Work to complete:
1. In the supplied text, rewrite the paragraph beginning "For SMEs signing commercial contracts" more briefly, keeping its main facts.
2. List every feature that the supplied text says makes paid offers stand out, giving each by its label.

Supplied text:
For SMEs signing commercial contracts, sensitive HR documents or real estate documents, stepping up the signature level is not a luxury — it is a necessity. Our complete comparison of electronic signature solutions analyses in detail the certifications of each market player.
Advanced features for teams
Beyond compliance, paid offers stand out through:
- Unlimited or adapted volumes: pay-by-volume or usage-based plans, suited to SMEs of 5 to 500 employees.
- Multi-signer workflows: signature sequencing, automatic reminders, delegation.
- Native integrations: Salesforce, HubSpot, SAP connectors, HR modules (HRIS) to automate employment contract flows, amendments or dematerialised pay slips.
- Evidential archiving: encrypted storage of signed documents with their certificate and audit trail for the legal duration (minimum 10 years for commercial contracts in France).
- Support and SLAs: technical assistance with response time commitment, essential for regulated sectors.

Available data:
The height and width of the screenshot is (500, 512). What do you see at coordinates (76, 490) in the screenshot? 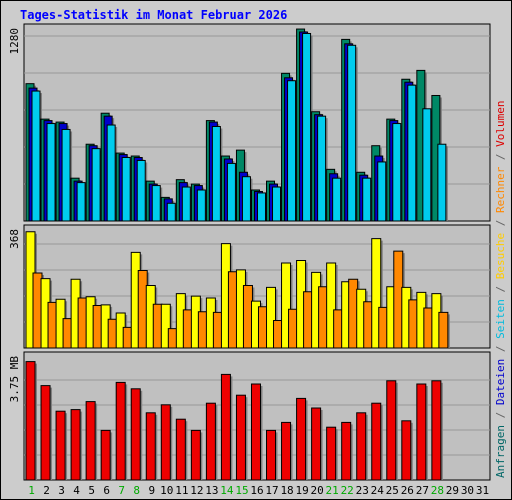
I see `x-tick-label: 4` at bounding box center [76, 490].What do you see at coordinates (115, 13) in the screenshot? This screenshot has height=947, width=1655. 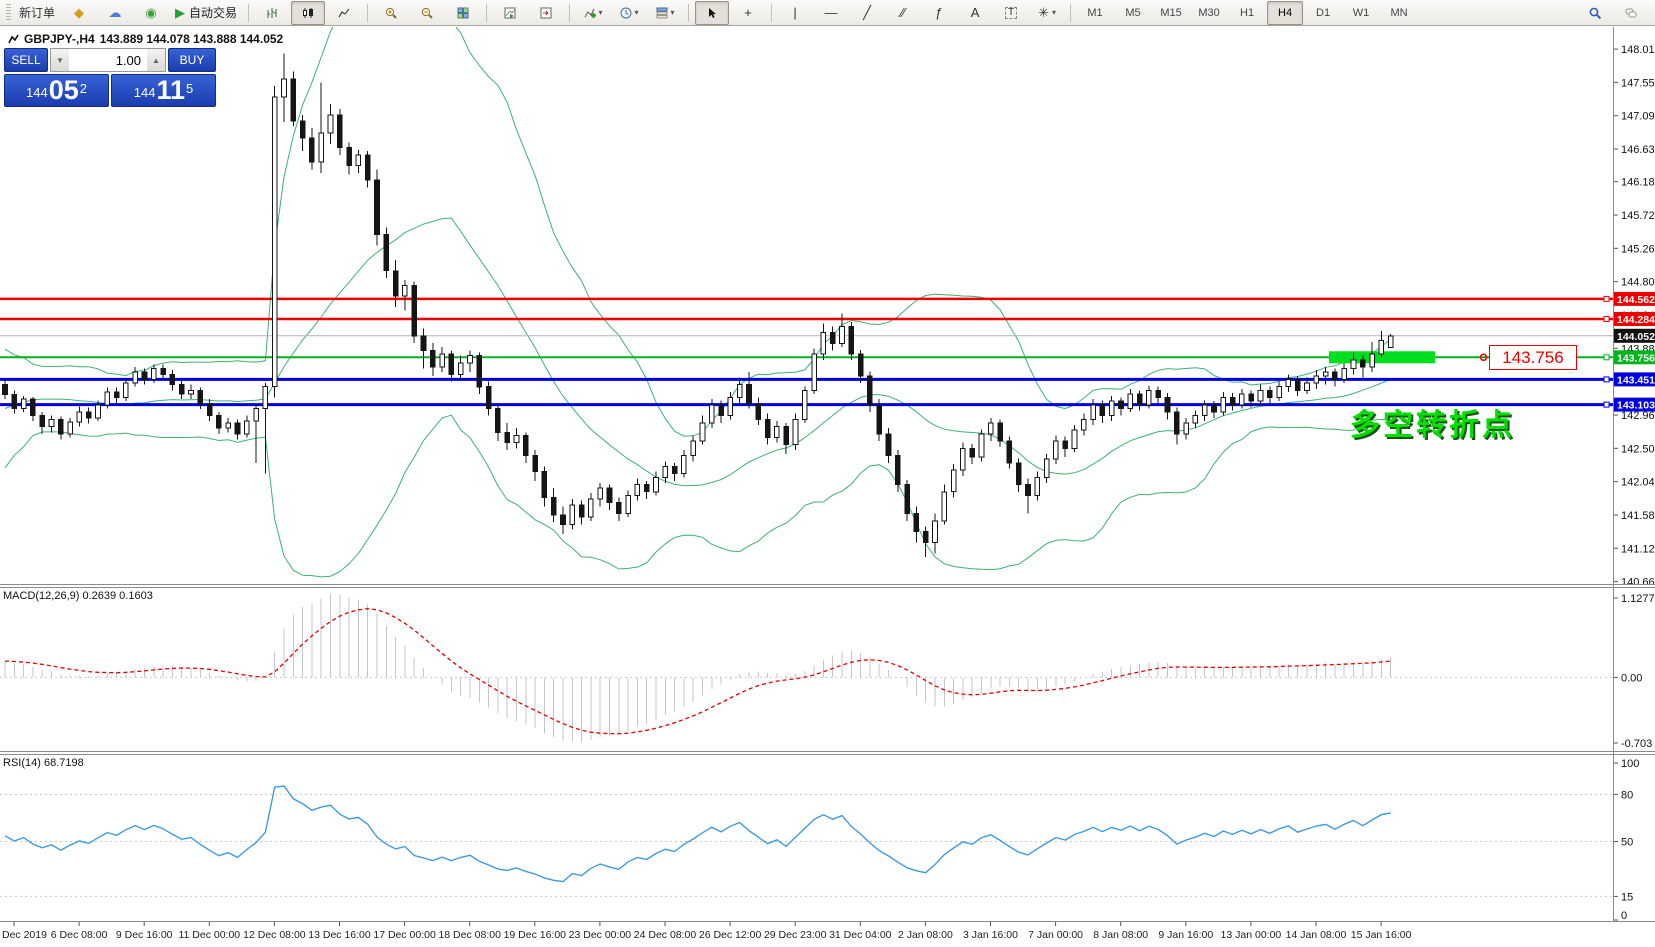 I see `community-icon: ☁` at bounding box center [115, 13].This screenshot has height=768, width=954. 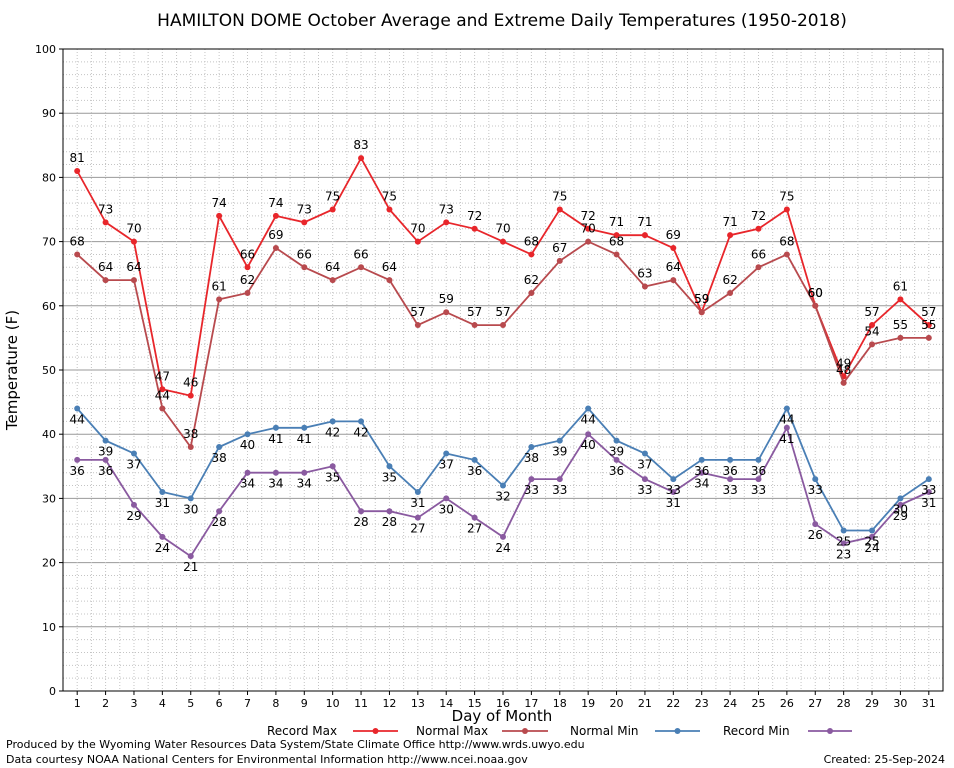 I want to click on footer-created: Created: 25-Sep-2024, so click(x=884, y=760).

Task solutions:
1. For SMEs that sign commercial contracts, sensitive HR documents or real estate documents, a higher signature level is a necessity. A full comparison of electronic signature solutions analyzes each market player's certifications in detail.

2.
- Unlimited or adapted volumes
- Multi-signer workflows
- Native integrations
- Evidential archiving
- Support and SLAs